En toute époque, une civilisation qui naît, puis se pérennise, est fondée sur les notions de dépassement de soi et d’effort collectif, non sans heurts, et parfois violents, l’humanité étant ce qu’elle est : une espèce issue d’un genre animal fondamentalement identique aux autres, donc orientée vers la compétition pour la survie et la domination. Or, notre actuelle société mondialiste, vivant d’hyperconsommation non régulée, mais sous-tendue par l’absurde respect d’une multitude de droits catégoriels, est fondée sur l’individualisme, l’hédonisme (à crédit) et l’hypocrisie.

C’est une évidence : la vie au quotidien est beaucoup plus souvent morne, voire dégradante, que passionnante ou simplement amusante. De ce fait, tout individu normal – soit doué d’une conscience éthique, par opposition au psychopathe, à la canaille ou à la crapule –, au sein du même nycthémère (la journée et la nuit du même jour selon le comput officiel), se jette alternativement dans la routine, bienfaisante car rassurante, et dans le rêve éveillé – recourant aux paradis artificiels : tabac, alcool, stupéfiants, s’il manque d’imagination créatrice. Il s’agit beaucoup moins de « s’évader hors du moi » (comme l’a écrit Aldous Huxley) que de transplanter le moi, le temps d’un petit moment de bonheur imaginaire, en un monde, certes de fantaisie, mais moins triste, sale ou fade que la réalité.

Rien n’est plus stupide que la ritournelle, répétée ad nauseam depuis des siècles par des poètes puis des chansonniers : « Quand l’on n’a pas ce que l’on aime, il faut aimer ce que l’on a ». La formulation est jolie : les chiasmes grammaticaux plaisent toujours, par leur subtilité au moins apparente. En réalité, l’être insatisfait de sa vie aurait tort de se contenter de la médiocrité de sa condition, de la nullité de son entourage ou de la veulerie de ses contemporains. Il a le devoir de se constituer une vie imaginaire, dans l’attente hypothétique du jour, de plus en plus improbable à mesure que s’écoulent les années, où cet idéal pourrait devenir réalité.

• Enregistrements fournis
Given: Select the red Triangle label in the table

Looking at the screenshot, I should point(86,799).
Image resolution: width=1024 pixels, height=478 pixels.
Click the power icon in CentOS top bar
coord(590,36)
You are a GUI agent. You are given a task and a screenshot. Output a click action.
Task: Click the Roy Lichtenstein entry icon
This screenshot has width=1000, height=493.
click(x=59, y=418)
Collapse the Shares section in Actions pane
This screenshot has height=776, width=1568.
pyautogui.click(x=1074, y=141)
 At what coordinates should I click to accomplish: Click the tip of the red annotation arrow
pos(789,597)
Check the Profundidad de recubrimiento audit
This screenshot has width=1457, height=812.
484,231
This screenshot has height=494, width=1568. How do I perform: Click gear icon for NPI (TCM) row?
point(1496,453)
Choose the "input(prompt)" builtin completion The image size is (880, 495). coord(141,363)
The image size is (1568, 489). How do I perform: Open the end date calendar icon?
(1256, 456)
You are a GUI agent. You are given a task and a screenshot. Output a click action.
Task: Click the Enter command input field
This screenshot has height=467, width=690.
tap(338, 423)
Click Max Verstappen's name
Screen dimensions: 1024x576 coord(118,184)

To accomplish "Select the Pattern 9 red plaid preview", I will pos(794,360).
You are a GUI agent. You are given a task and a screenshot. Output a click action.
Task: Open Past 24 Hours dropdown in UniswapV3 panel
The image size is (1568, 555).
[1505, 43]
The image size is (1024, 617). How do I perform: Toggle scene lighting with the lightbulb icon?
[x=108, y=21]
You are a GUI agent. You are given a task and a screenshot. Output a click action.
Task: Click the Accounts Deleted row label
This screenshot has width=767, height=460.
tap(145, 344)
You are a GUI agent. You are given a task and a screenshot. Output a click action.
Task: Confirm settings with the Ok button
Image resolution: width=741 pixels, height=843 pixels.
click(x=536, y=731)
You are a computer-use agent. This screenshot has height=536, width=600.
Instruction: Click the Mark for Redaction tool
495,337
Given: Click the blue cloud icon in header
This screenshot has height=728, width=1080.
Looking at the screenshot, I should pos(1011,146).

• Consignes
1: Modifiez l'extrait en le recopiant depuis « Rien n’est plus » jusqu'à « pourrait devenir réalité. », et remplacez « ritournelle » par « rengaine ».
2: Répondez à ces questions d'après l'extrait :
(a) Sur quoi est fondée notre actuelle société mondialiste ?
(b) Quel auteur a écrit « s'évader hors du moi » ?
(c) Qu'est-ce qui plaît toujours, par sa subtilité au moins apparente ?
Les enregistrements n'ont aucun rôle dans ce travail.

• Réponses attendues
1:
Rien n’est plus stupide que la rengaine, répétée ad nauseam depuis des siècles par des poètes puis des chansonniers : « Quand l’on n’a pas ce que l’on aime, il faut aimer ce que l’on a ». La formulation est jolie : les chiasmes grammaticaux plaisent toujours, par leur subtilité au moins apparente. En réalité, l’être insatisfait de sa vie aurait tort de se contenter de la médiocrité de sa condition, de la nullité de son entourage ou de la veulerie de ses contemporains. Il a le devoir de se constituer une vie imaginaire, dans l’attente hypothétique du jour, de plus en plus improbable à mesure que s’écoulent les années, où cet idéal pourrait devenir réalité.

2:
(a) Sur l'individualisme, l'hédonisme (à crédit) et l'hypocrisie.
(b) Aldous Huxley.
(c) Les chiasmes grammaticaux.